In everyday society, America is faced with heroes as well as enemies everywhere. I feel like a lot of people can agree with me that at some point in time, whether it be past or present, they have been their own worst enemy. Even people in stories can be their own enemy. A great example of a fictional person who is their own enemy is Beowulf. He is insecure, mentally weak, and reckless.
I can relate to Beowulf on some level of being my own enemy, by being mentally weak. I don't know how or even when to accept defeat and this is what makes me my own enemy. I don't like being seen as anything less than strong and independent. Beowulf is the same way. He wants to be seen as a winner and nothing less. When someone comes along to cause him, or anyone for that matter, to doubt his strength, he has to justify his actions. In lines 529-581, when Unferth tries to tell Beowulf that he isn't as great as he likes to make himself out to be, Beowulf has to dispute Unferth's remarks. When bringing up the fact that Beowulf lost to the sea monster, Brecca, in a swimming match, Beowulf explained the whole reasoning to why he lost. He created this elaborate story and even told Unferth that the match wasn't a real match because Beowulf and Brecca go way back and they have contests like the swimming one all the time. This shows his mental weakness by proving that he is scared to show that he is not as strong as he portrays himself to be (Haney ln. 529-581).
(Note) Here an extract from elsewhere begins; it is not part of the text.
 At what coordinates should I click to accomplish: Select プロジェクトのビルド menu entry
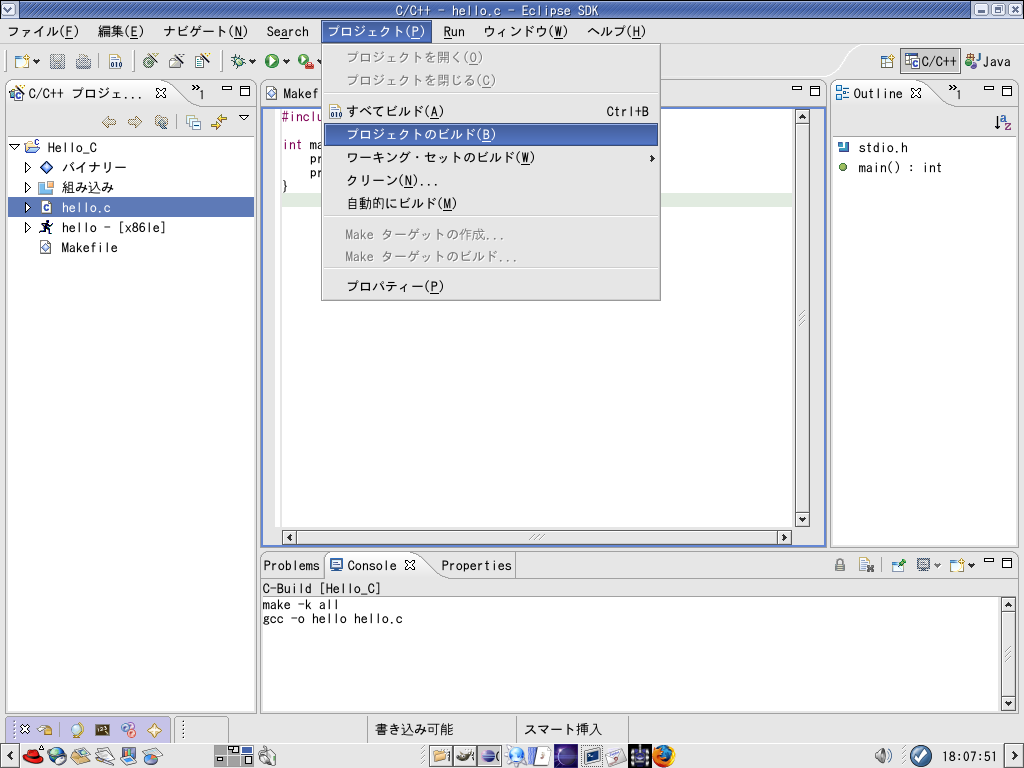pos(420,134)

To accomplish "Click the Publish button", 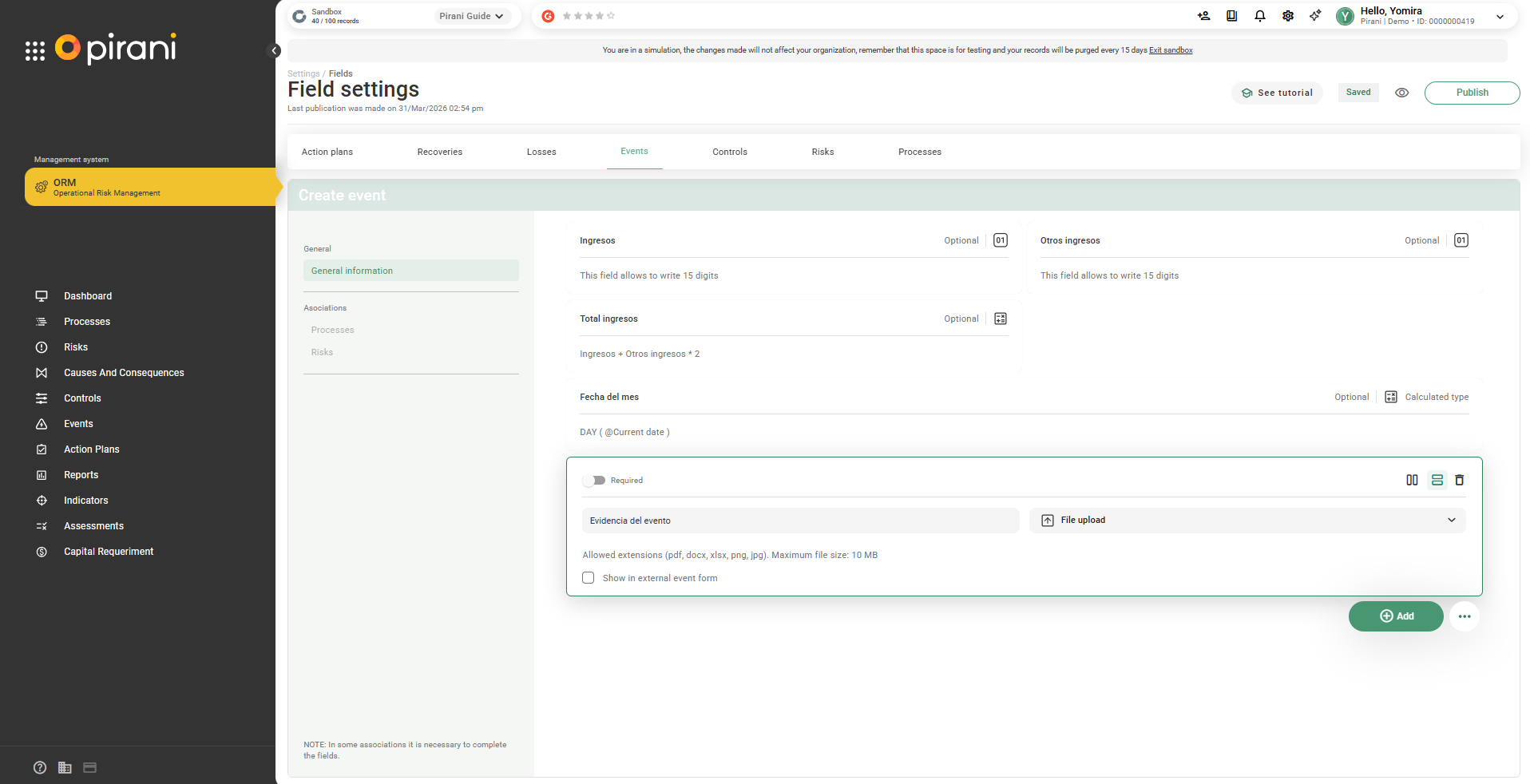I will (x=1471, y=93).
Lines 529-581 also show Beowulf's insecurity. He's insecure about being thought less by anyone. He wants to uphold his reputation. He wants to be known as someone who is brave and strong not weak and cowardly. He puts on this tough guy exterior when he knows deep down that he will be ruined if people thought of him as anything less of a hero or courageous soul. He wants to be the talk of the town not the laughing stock. This is harmful on one's self-esteem because they hide their true self and don't know how to react when the true version of themselves sees light.